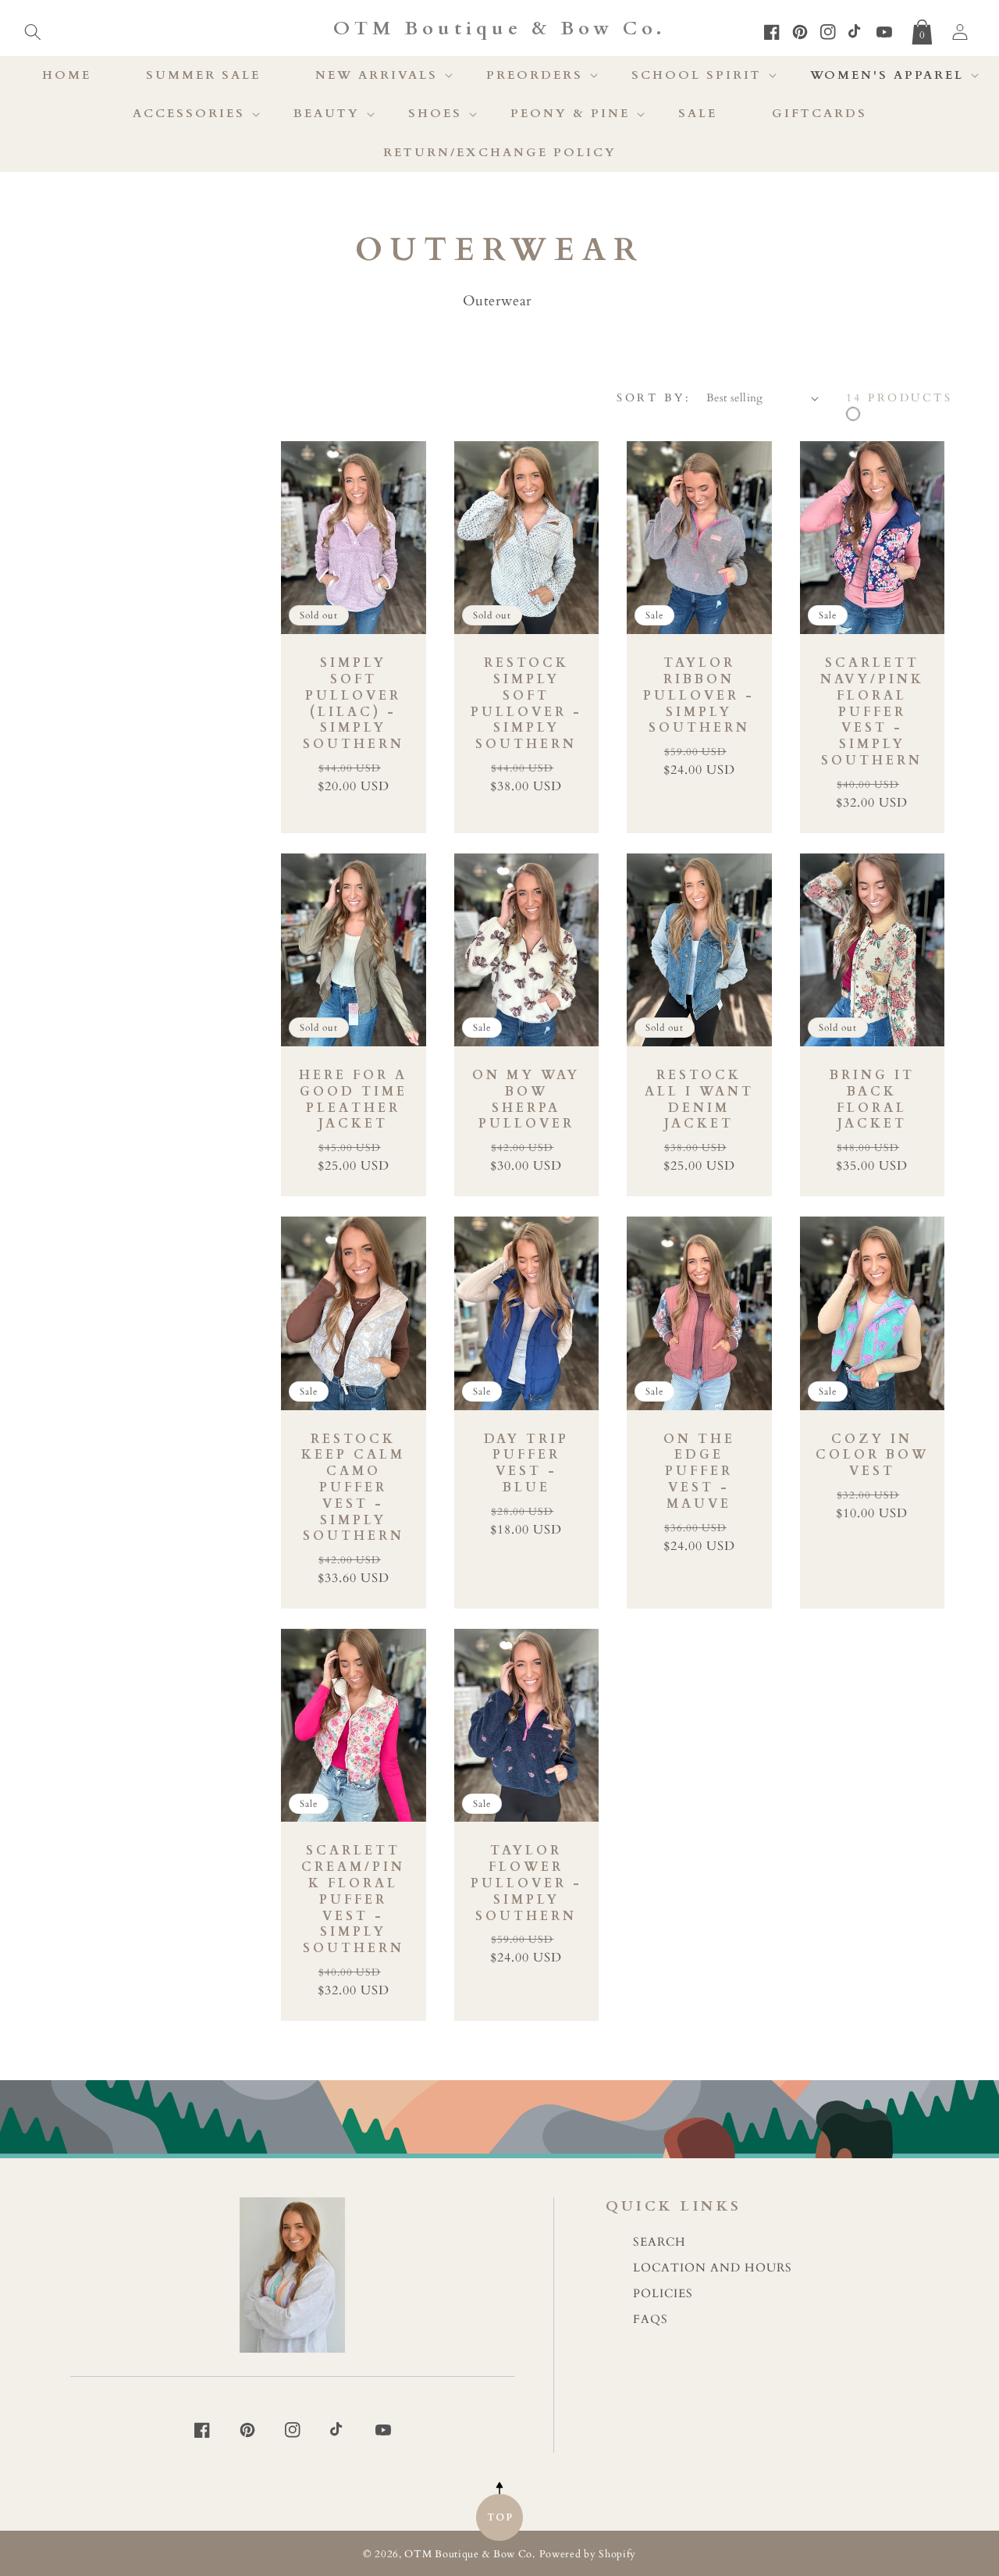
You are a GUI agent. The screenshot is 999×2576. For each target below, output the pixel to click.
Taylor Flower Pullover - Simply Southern (526, 1883)
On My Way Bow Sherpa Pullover (526, 1099)
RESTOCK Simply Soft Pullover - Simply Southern (526, 704)
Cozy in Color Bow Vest (872, 1455)
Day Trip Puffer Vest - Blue (526, 1463)
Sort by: (654, 397)
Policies (663, 2294)
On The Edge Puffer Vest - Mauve (699, 1471)
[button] (33, 29)
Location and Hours (712, 2268)
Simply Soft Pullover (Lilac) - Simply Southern (353, 704)
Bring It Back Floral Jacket (872, 1099)
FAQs (650, 2319)
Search (659, 2242)
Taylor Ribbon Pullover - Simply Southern (699, 695)
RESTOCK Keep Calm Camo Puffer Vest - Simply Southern (353, 1488)
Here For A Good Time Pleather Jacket (353, 1099)
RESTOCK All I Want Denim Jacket (699, 1099)
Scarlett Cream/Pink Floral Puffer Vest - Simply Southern (353, 1900)
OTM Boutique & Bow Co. (469, 2554)
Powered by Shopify (588, 2554)
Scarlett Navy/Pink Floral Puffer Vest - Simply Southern (872, 712)
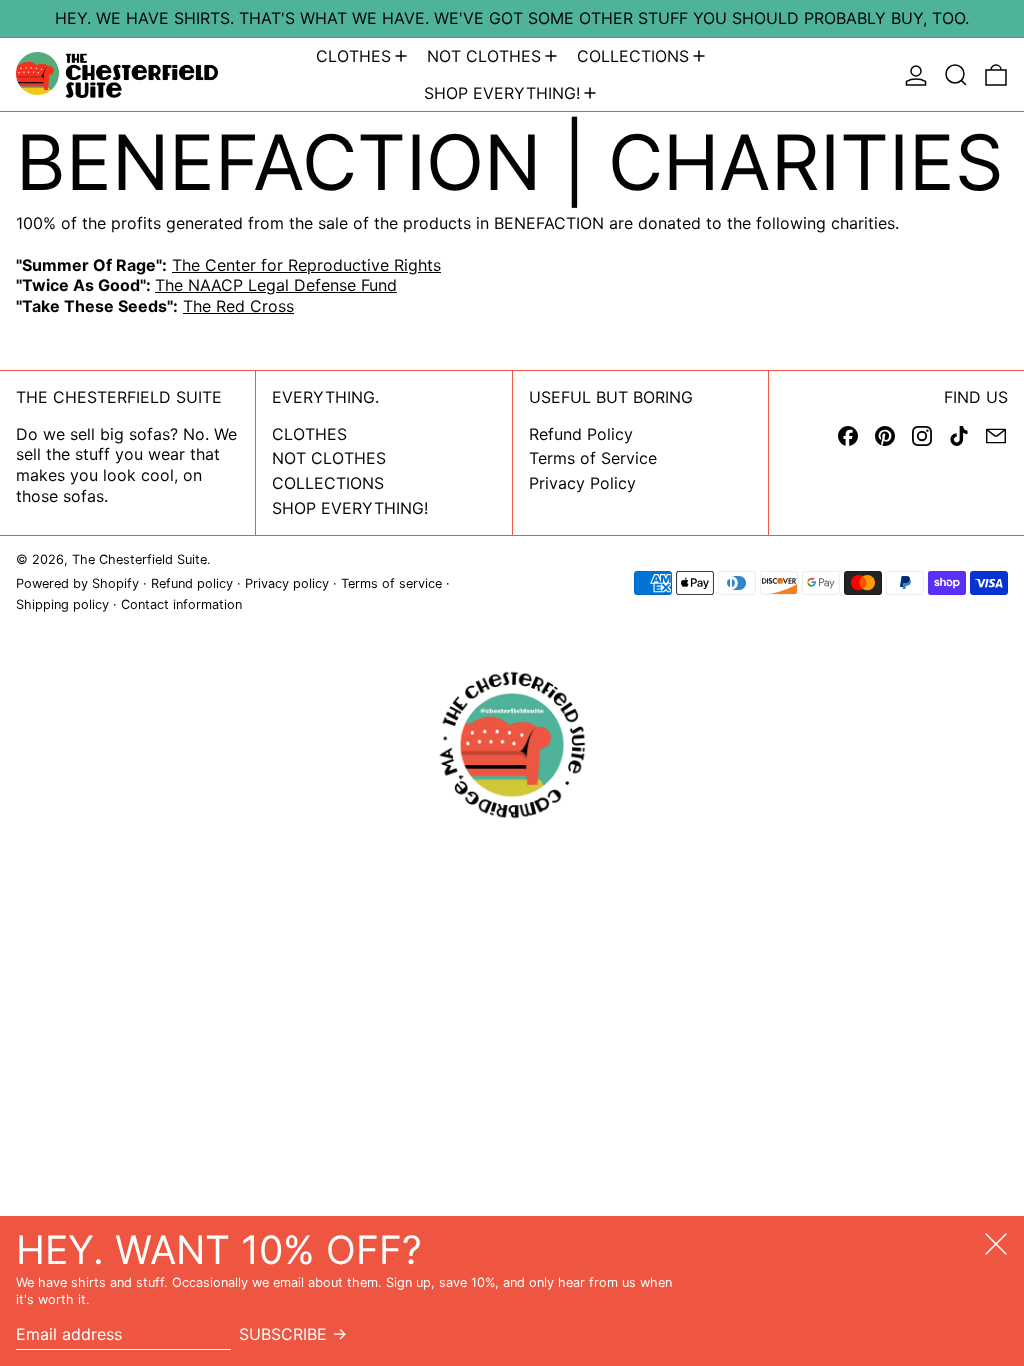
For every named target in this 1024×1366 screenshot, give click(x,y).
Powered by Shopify (77, 583)
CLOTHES (309, 434)
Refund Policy (581, 434)
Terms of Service (593, 458)
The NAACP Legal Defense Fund (276, 285)
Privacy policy (287, 583)
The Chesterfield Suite (139, 559)
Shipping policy (62, 604)
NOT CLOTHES (329, 458)
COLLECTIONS (328, 483)
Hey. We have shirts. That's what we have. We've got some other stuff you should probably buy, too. (512, 18)
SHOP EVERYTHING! (350, 508)
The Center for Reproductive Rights (306, 265)
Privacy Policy (582, 483)
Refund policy (192, 583)
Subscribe (283, 1334)
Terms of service (391, 583)
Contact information (181, 604)
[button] (956, 75)
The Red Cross (238, 306)
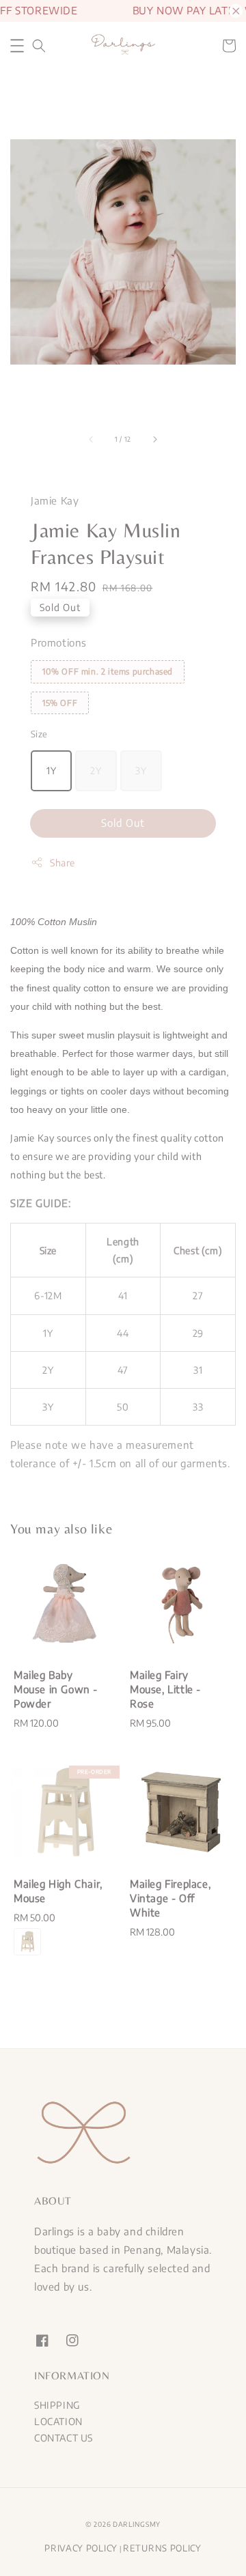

→ Assignment
Where a line in the listing above contains "RESTOCK", copy that line.

→ Solved exercise
RESTOCK Simply Soft Pullover - Simply Southern (526, 704)
RESTOCK Keep Calm Camo Puffer Vest - Simply Southern (353, 1488)
RESTOCK All I Want Denim Jacket (699, 1099)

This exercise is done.